Facebook allowing Trump back would be ‘terrible mistake’: Laurence Tribe
Former president Donald Trump made the rounds of conservative media on Wednesday, declining to say whether he plans to run for president again. But in his return to the spotlight, Trump lacked one of his largest megaphones: Facebook (FB), where a decision about whether to reactivate his account sits with the company's oversight board.
In a new interview, Laurence Tribe — one of the nation's top constitutional law scholars, who briefly served at the Justice Department during the Obama administration — assailed the purportedly independent oversight board as "a dangerous idea" and warned that allowing Trump back on the platform "would be a terrible mistake."

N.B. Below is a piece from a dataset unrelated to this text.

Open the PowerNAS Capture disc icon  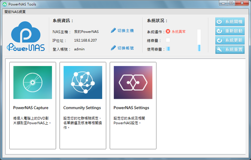click(x=32, y=83)
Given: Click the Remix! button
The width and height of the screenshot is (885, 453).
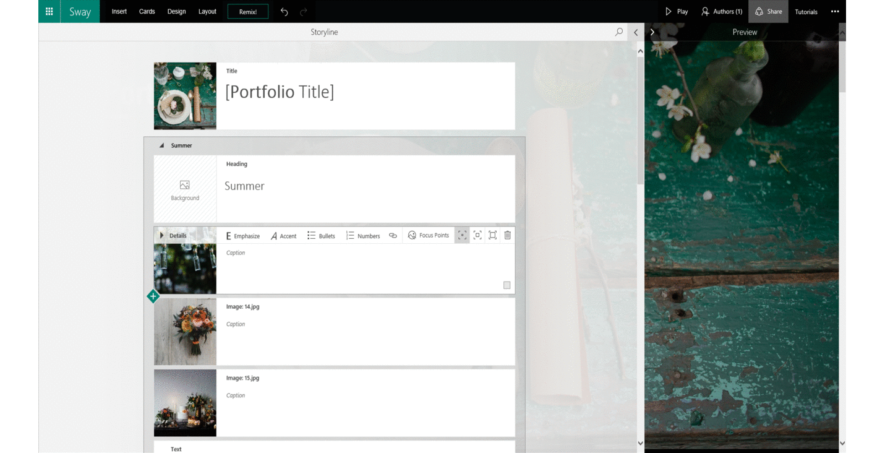Looking at the screenshot, I should coord(247,11).
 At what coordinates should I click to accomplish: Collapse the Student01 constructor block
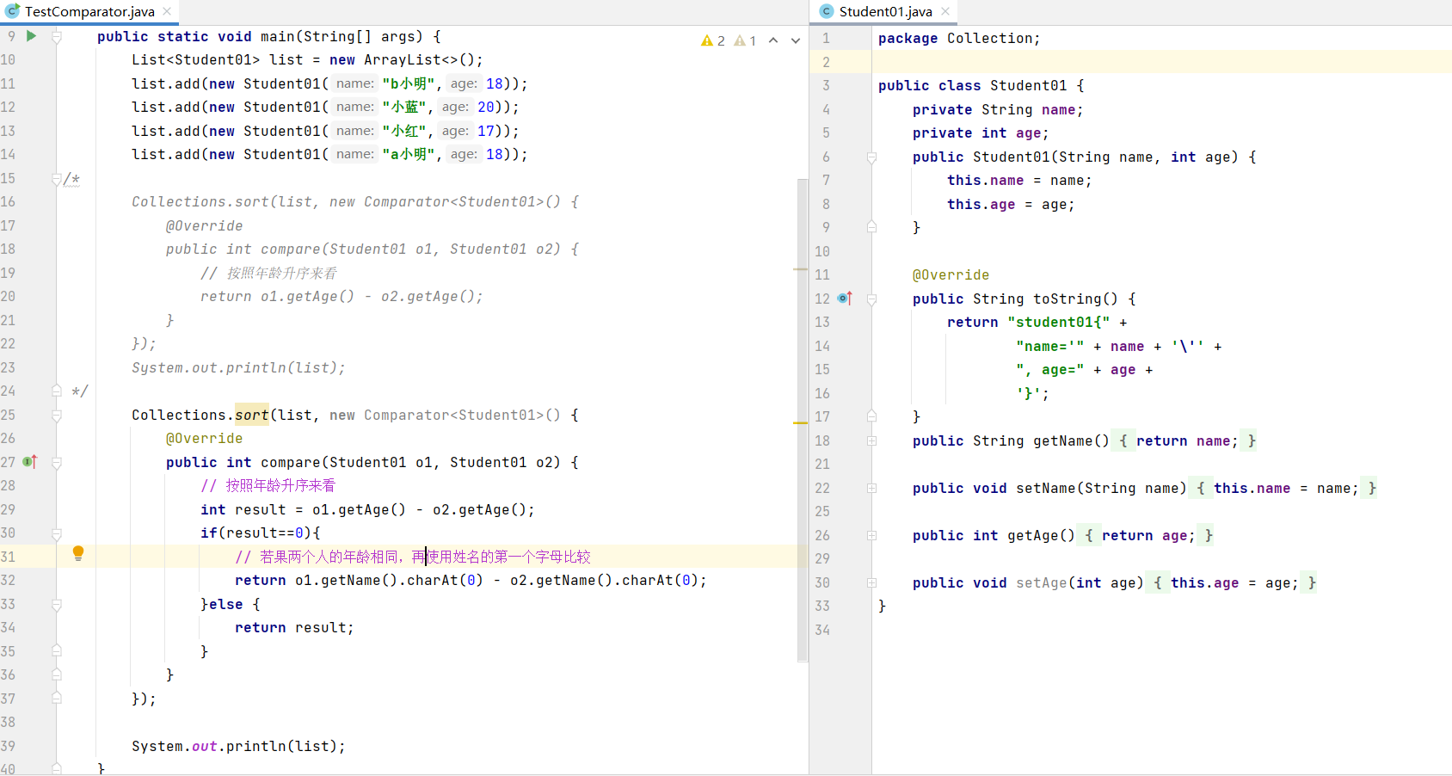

But Tribe said the board may very well rule in favor of reactivating Trump's account, since welcoming back someone of his cultural prominence would reaffirm the platform as a central institution, akin to a government entity.
"I wouldn't be surprised if they held that it was wrong to kick Trump off of Facebook," says Tribe, a professor emeritus of constitutional law at Harvard University Law School who taught there for more than 50 years. "Because Facebook is sufficiently like the government as a public entity, that they really need to put Trump back."
Tribe, an outspoken critic of Trump who believes the Senate erred in acquitting him in its recent impeachment trial, said online platforms should not allow Trump to spread inflammatory or misleading messages.
"Social media platforms, however powerful — like Facebook, like Twitter — have to the extent that they exercise editorial discretion the right and to some extent the social obligation, the moral obligation, to take sources of violent incitement and public falsification off of their platforms," he says.
Speaking with Yahoo Finance, billionaire philanthropist Bill Gates on Wednesday took an opposite view, saying that a permanent ban of Trump "would be shame." Such a move would cause "polarization" if users with different political views divide up among various social networks, Gates said.
Facebook indefinitely suspended Trump's accounts on Facebook and Instagram on Jan. 7, the day after Trump supporters attacked the Capitol. Twitter (TWTR) permanently banned Trump on Jan. 8.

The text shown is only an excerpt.